TASK REQUIREMENTS - From the article below on TGen's COVID-19 testing, list every duration given for the testing process, with the step or stage each one applies to.

Since mid-January, the Translational Genomics Research Institute (TGen), an affiliate of City of Hope, has been part of the worldwide effort to conduct testing for the SARS-CoV-2 virus causing COVID-19 disease. Acting as genomic first responders, Arizona-based TGen is using advanced biomedical technologies to study this disease while also working to help establish a statewide tracking network for COVID-19.
In early March — after receiving Emergency Use Authorization (EUA) from the Food and Drug Administration for its genomic-based test — TGen began working with federal, state, county and tribal governments, private health care providers and others to expand testing for COVID-19 in Arizona, part of a concerted effort to get out in front of this global health threat.
TGen's testing uses RNA analysis to confirm the existence of the virus and, if present, TGen scientists then sequence the genome to identify the particular strain, where it came from and how it's moving and mutating.
“These types of tests are essentially what the Centers for Disease Control developed and what others are developing around the world, and they look at respiratory samples, the nasal swabs that people have been hearing about,” David Engelthaler, Ph.D., co-director of TGen’s Pathogen and Microbiome Division (infectious diseases) in Flagstaff, explained in a late-March podcast. “If the virus is present in that patient, it's usually picked up in that sample type, and the TGen test can definitively determine whether or not the virus is in that sample.”
Processing hundreds of samples daily
“We can actually take that swab, extract the genetic material — that takes about half an hour to an hour to process — and then we get it into our polymerase chain reaction machines, which can give us results back in about 45 minutes. The whole process takes less than an hour and a half,” he explained. But because TGen is testing up to hundreds of samples at a time, the current turnaround time is 24 hours, he added. As of mid-April , TGen’s Clinical Laboratory Improvement Amendments (CLIA)-certified lab has scaled up to process up to 600 samples a day, he said.
TGen is also conducting analyses of samples from suspected and symptomatic individuals for COVID-19 from select communities, including Native American communities; and special populations, such as long-term health care centers and jail populations, to help provide support to these often-underserved groups who are most in need.
In collaboration with City of Hope physician Laura Goetz, M.D., M.P.H., assistant clinical professor in the Department of Medical Oncology & Therapeutics Research, work has also been done to introduce a protocol to the City of Hope institutional review board in hopes of soon beginning comprehensive testing for high-risk health care workers on the first line of defense in combating this pandemic.

ENTRIES SHOWN -

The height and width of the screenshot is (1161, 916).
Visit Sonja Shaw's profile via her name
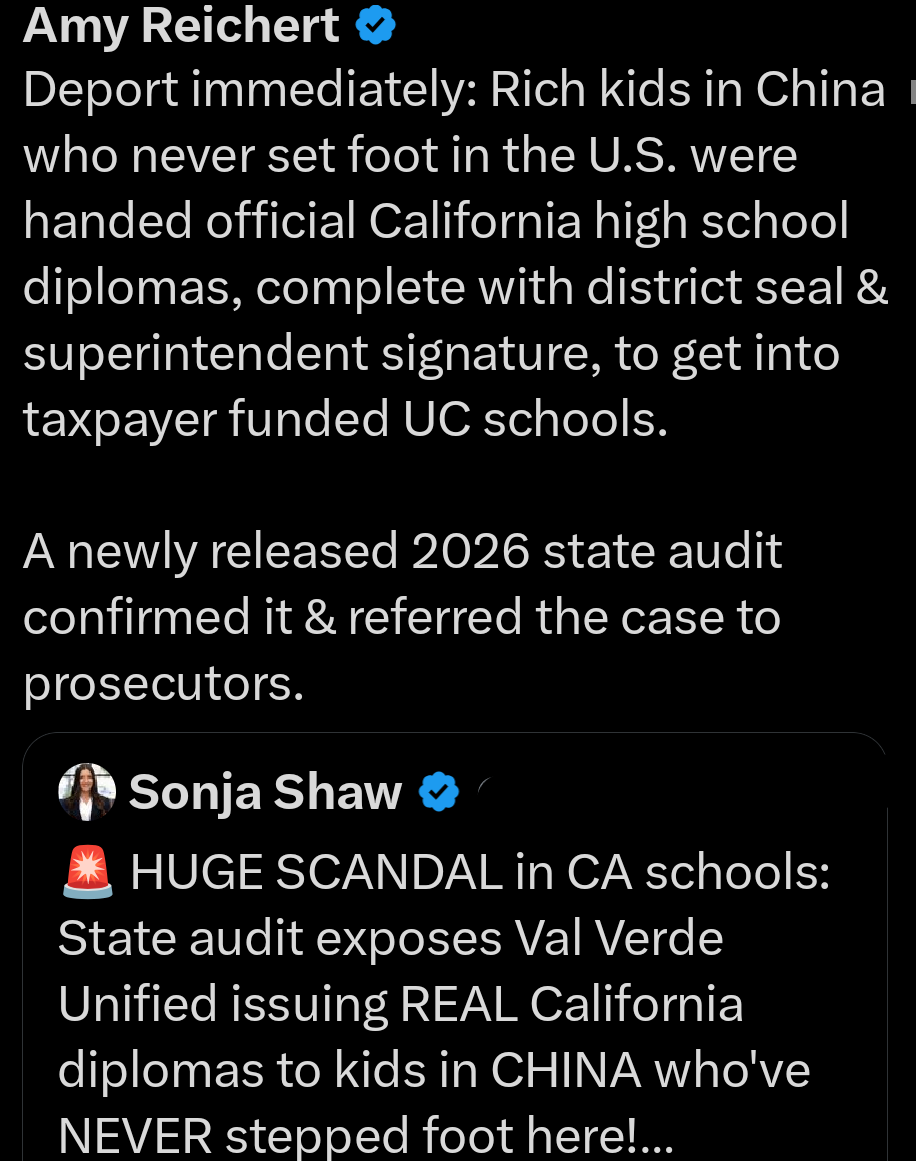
---
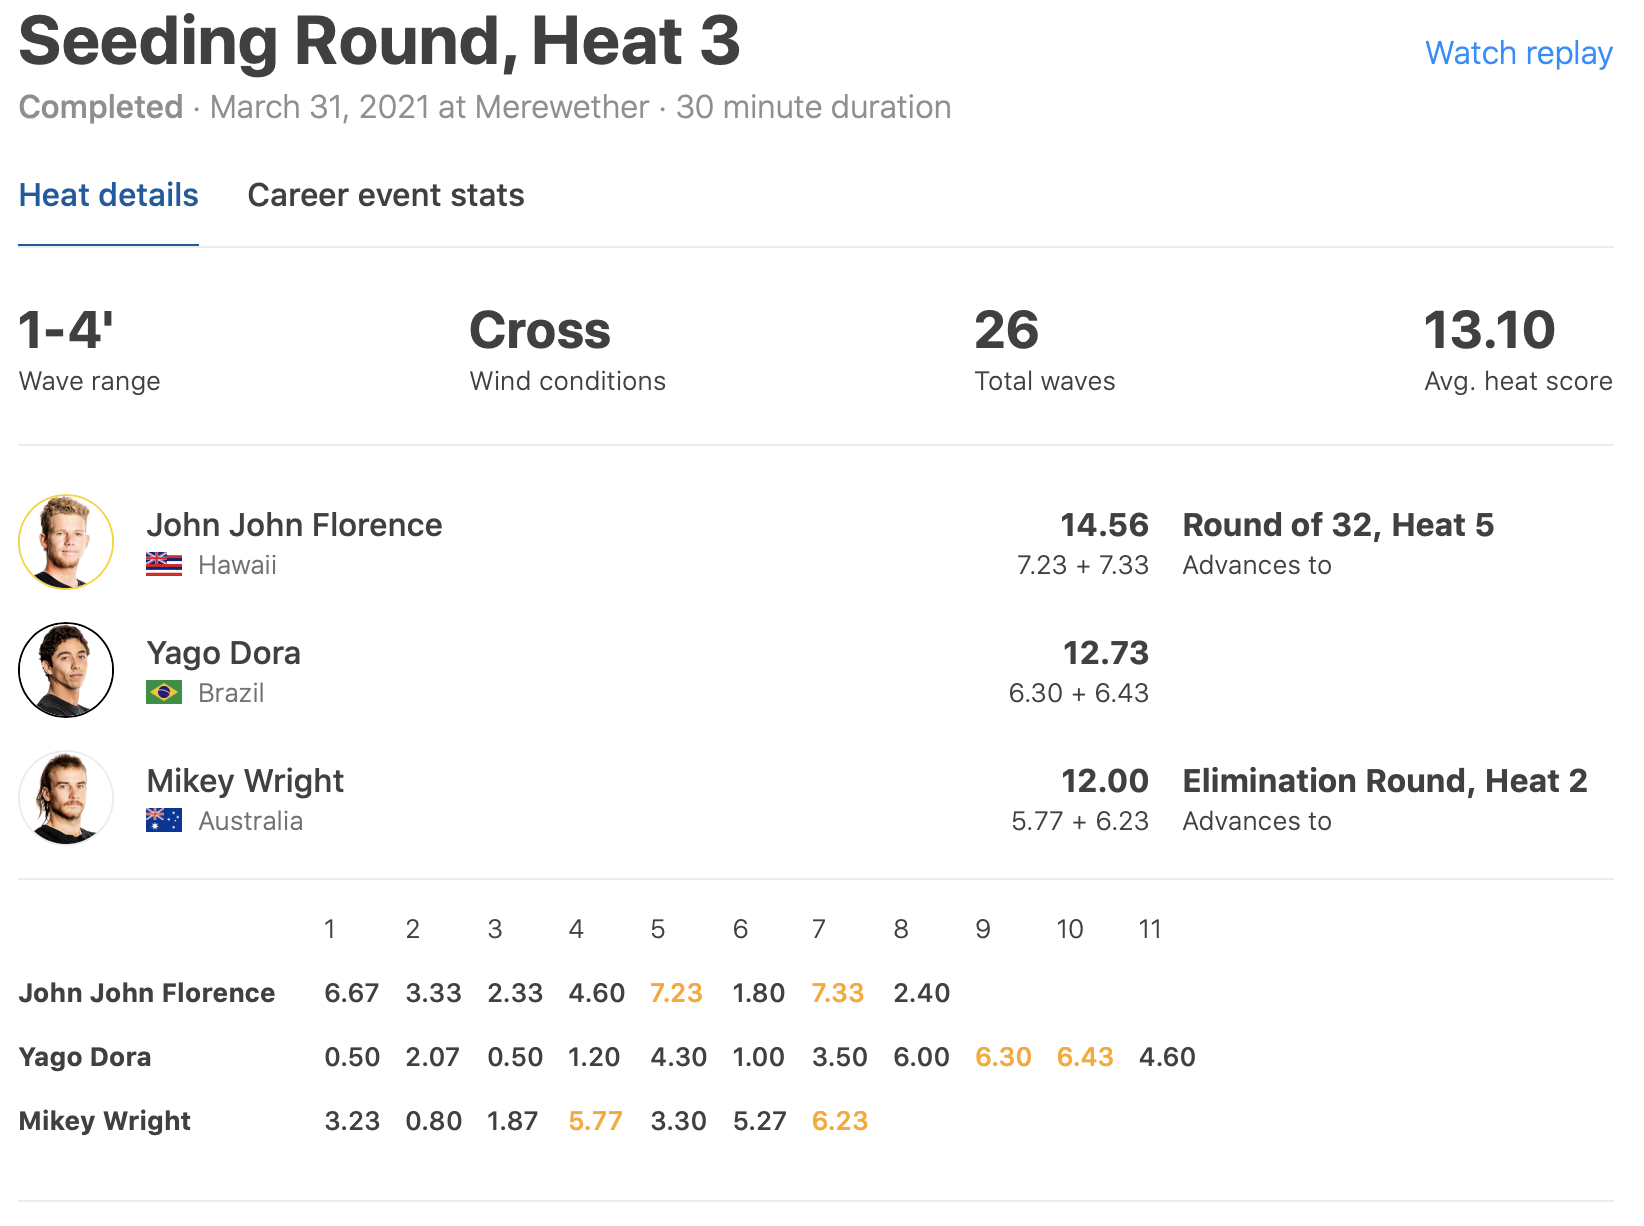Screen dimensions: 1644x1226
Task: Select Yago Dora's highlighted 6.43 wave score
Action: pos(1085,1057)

EXERCISE ANSWER -
- Extracting the genetic material from the swab: about half an hour to an hour
- Getting results from the polymerase chain reaction machines: about 45 minutes
- The whole process: less than an hour and a half
- The current turnaround time when testing up to hundreds of samples at a time: 24 hours